First, a key limitation that every architect should pay attention. Redis reaches the limits of what you can do in well-written single-threaded C. One of those limits is that you really, really, *really* don't want to go outside of RAM. Think about what is stored, and be sure not to waste space. (It is surprisingly easy to leak memory.)
Second, another use case. Replication in Redis is cheap. If your data is small and latency is a concern (eg happened to me with an adserver), then you can locate read-only Redis replicas everywhere. The speed of querying off of your local machine is not to be underestimated.

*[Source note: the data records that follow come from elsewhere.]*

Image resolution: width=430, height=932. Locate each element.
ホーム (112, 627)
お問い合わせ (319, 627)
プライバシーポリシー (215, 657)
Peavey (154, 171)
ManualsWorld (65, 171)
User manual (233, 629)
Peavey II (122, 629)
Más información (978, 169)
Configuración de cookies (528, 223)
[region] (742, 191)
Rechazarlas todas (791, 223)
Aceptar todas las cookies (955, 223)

And third, it is worth spending time mastering Redis data structures. For example suppose you have a dynamic leaderboard for an active game. A Redis sorted set will happily let you instantly display any page of that leaderboard, live, with 10 million players and tens of thousands of updates per second. There are a lot of features like that which will be just perfect for the right scenario.

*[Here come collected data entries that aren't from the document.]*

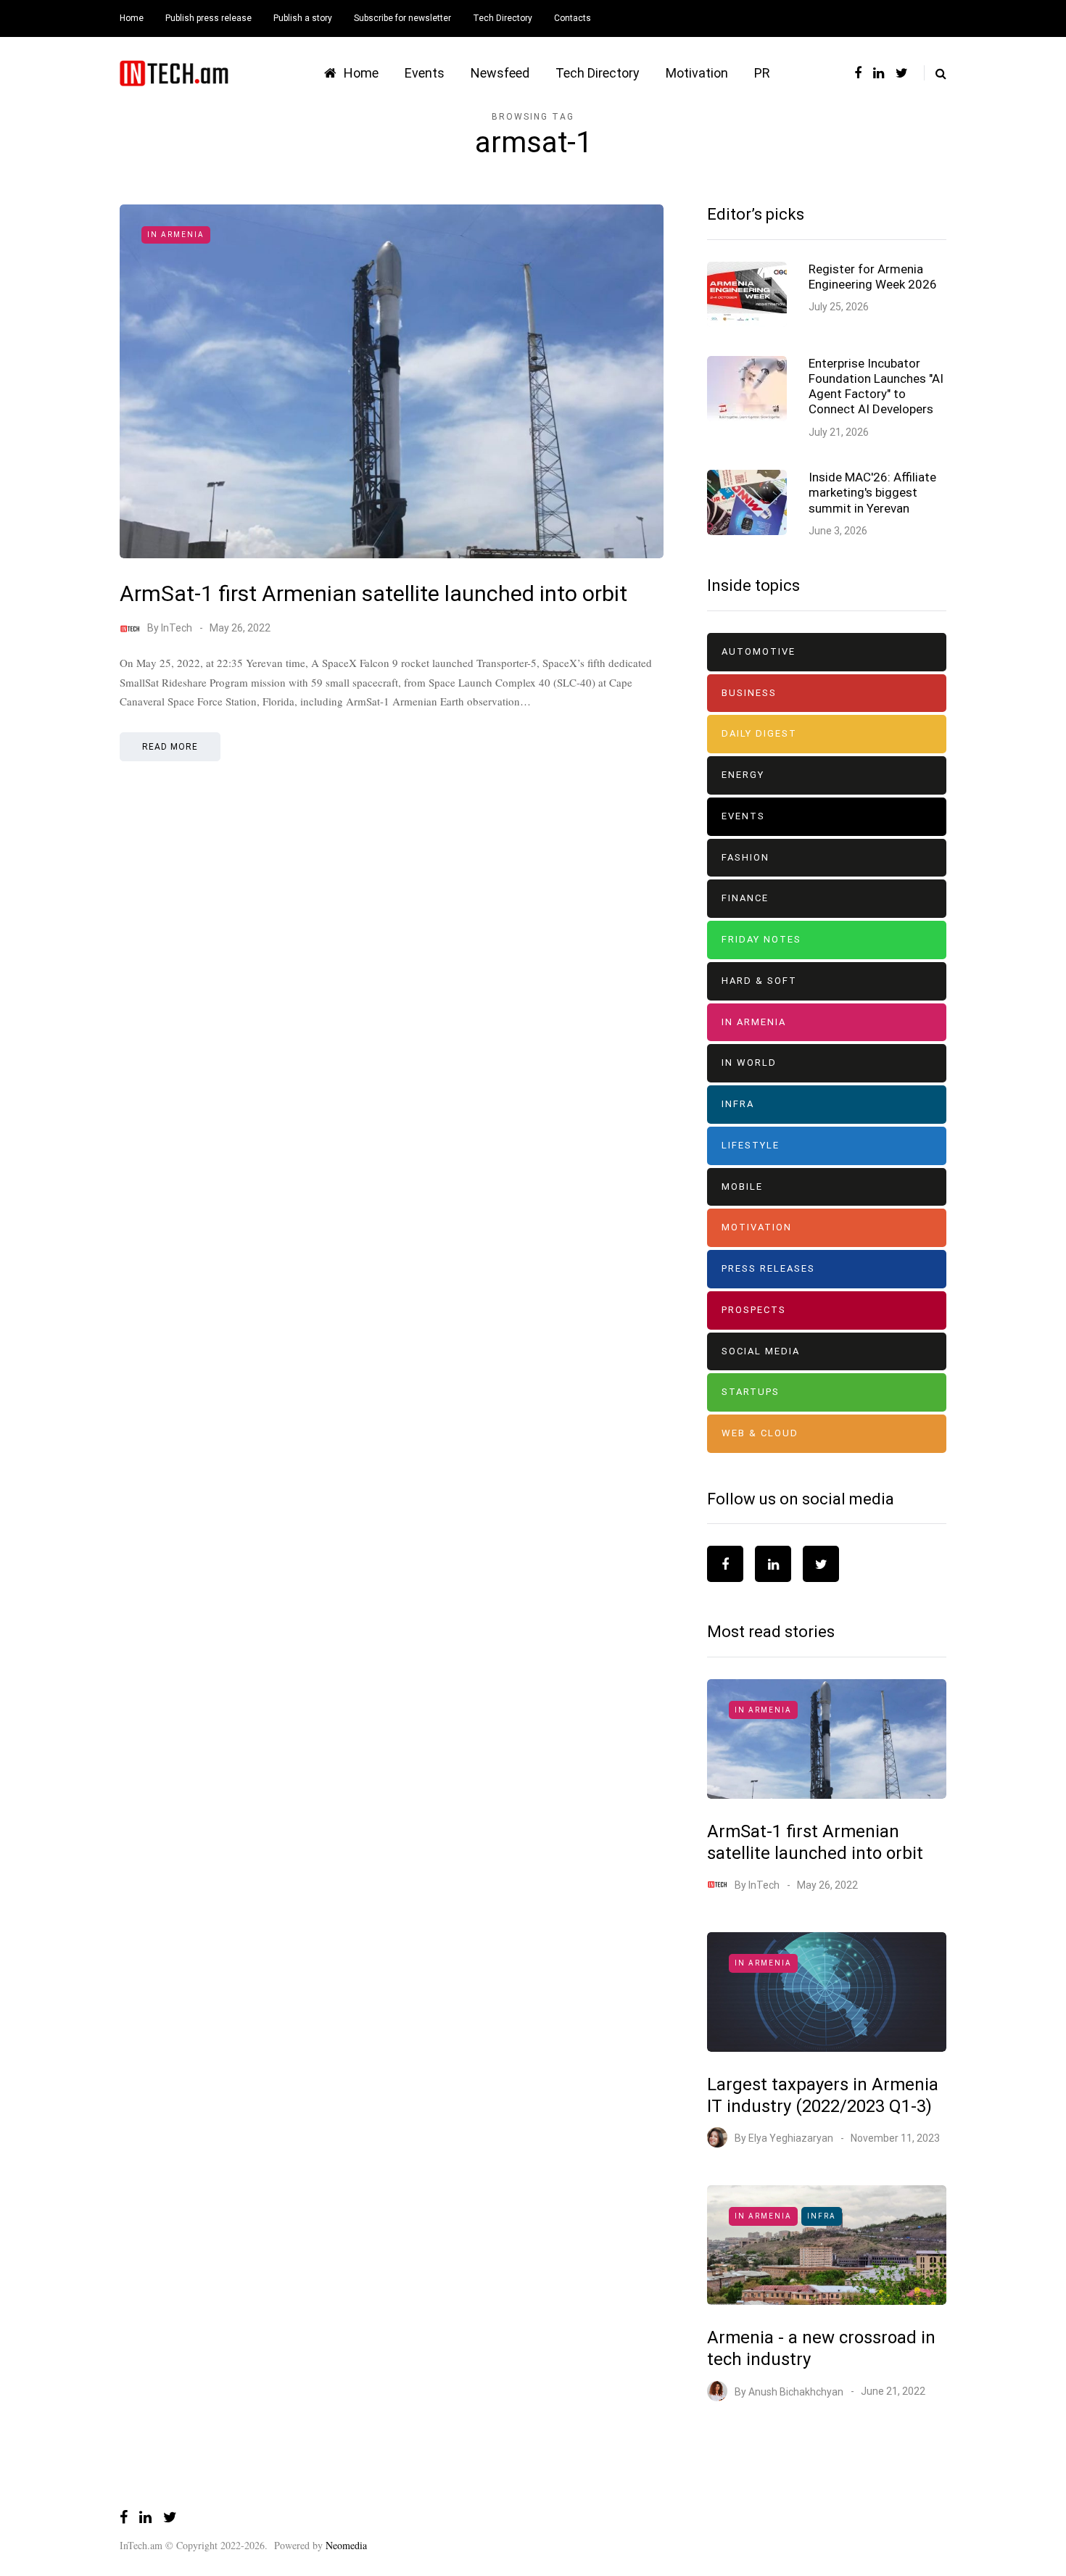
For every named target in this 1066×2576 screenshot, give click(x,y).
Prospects (754, 1309)
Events (425, 72)
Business (749, 692)
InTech (176, 628)
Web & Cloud (760, 1433)
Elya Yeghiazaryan (790, 2138)
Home (132, 18)
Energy (743, 774)
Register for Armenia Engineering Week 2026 (873, 276)
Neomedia (346, 2545)
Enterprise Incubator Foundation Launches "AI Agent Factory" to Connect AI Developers (876, 386)
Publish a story (302, 18)
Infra (738, 1103)
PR (762, 72)
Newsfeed (500, 72)
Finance (745, 898)
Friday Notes (761, 939)
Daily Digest (759, 733)
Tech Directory (502, 18)
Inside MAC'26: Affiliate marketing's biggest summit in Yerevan (872, 492)
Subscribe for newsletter (402, 18)
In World (749, 1062)
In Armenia (175, 235)
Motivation (697, 72)
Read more (170, 747)
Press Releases (768, 1268)
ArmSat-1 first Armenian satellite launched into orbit (373, 593)
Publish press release (208, 18)
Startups (751, 1391)
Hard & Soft (759, 980)
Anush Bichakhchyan (795, 2391)
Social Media (761, 1351)
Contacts (572, 18)
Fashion (745, 857)
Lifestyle (751, 1145)
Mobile (742, 1186)
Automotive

You can have massive amounts of RAM these days. You’re sooner to hit big-O limits from bad architectural decisions than run out of memory. If you do get to that point you likely have enough value in your usage to justify scaling out further and sharding.

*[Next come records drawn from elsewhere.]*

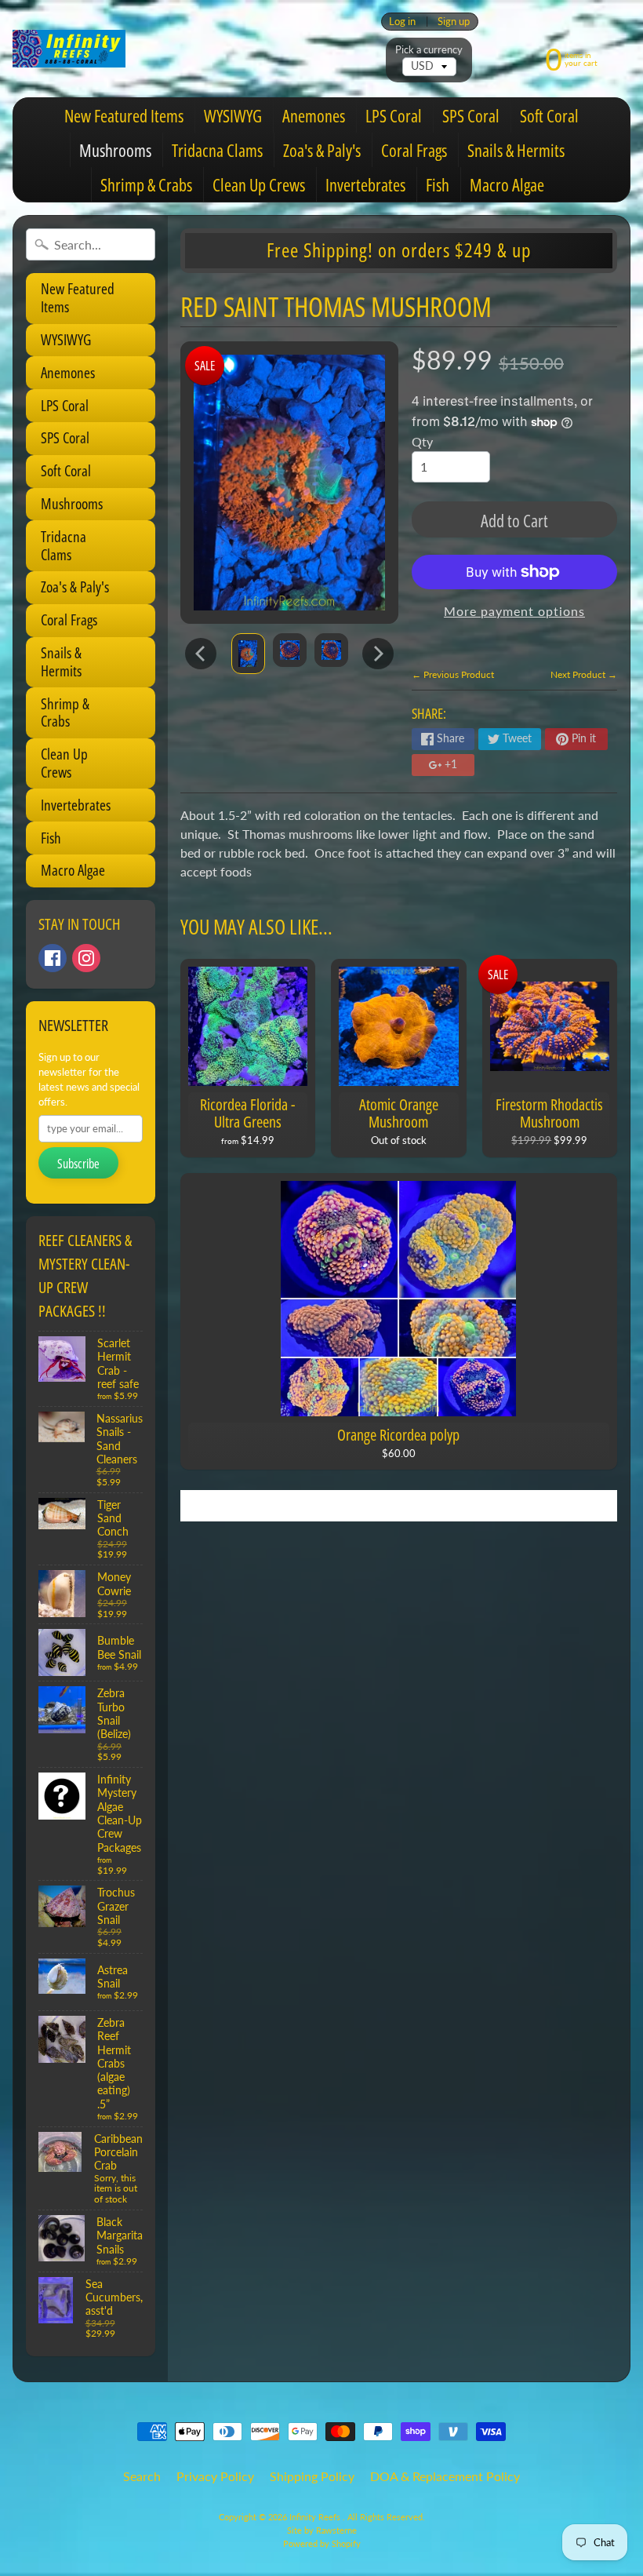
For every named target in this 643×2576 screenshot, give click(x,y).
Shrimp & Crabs (146, 184)
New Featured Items (123, 115)
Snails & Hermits (516, 150)
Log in (402, 21)
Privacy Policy (215, 2476)
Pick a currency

> And third, it is worth spending time mastering Redis data structures.
Bingo. The true secret to properly using Redis: understanding the big-O complexity of each operation (…and ensuring that none of your interactions are more than logarithmic).
Absolute disagreement.
It is very easily to accidentally leak a few hundred MB per week in a busy Redis system. The code will look and work fine...at first. It is correspondingly hard to track down and clean up the leak a few months later. (Particularly if there are multiple such to track down.) Yes, you can go for years just buying larger and larger EC2 instances. But that will also come with a shocking price tag.
I know of a number of organizations that this happened to. And pretty much every bad Redis story I hear about had this as a root cause. That is why I brought it up as an important consideration.
True, but I am finding that balancing CPU and RAM can be tricky. Slapping 128GB on a 1-core machine means you quickly have CPU limitations.
This is a good idea, maybe a prompt for another post.
Do you face any consistency issues with doing this?
This is said to have a 10μs latency in the chart. But I'm fairly sure that is a calculation of bandwidth based on 1KB / 1GBps
10μs is about 3Km, so at most a 1.5Km round-trip.
For a chart labelled latency, I'm surprised to see bandwidth calculations included. Any network hop would actually have far greater latency, if nothing else because communication typically involves more than a single round-trip for acknowledgement, etc.
It might be worth making it clear some of the numbers are about bandwidth not latency.
The simplest scenario in the article is a single Redis instance residing on the same machine as the application. What's the benefit to this versus just storing data directly within the application?
I personally first reached for Redis when I needed to asynchronously process a bunch of JSON uploaded by clients via POST. I initially just stuck them in a ConcurrentQueue in memory, but no matter how much I fiddled with HostedServices and BackgroundWorkers and whatever the MS documentation recommended, the ASP.NET Core app would occasionally 'lose' that queue before it could be consumed (or the consuming loop would get stuck, with the same result).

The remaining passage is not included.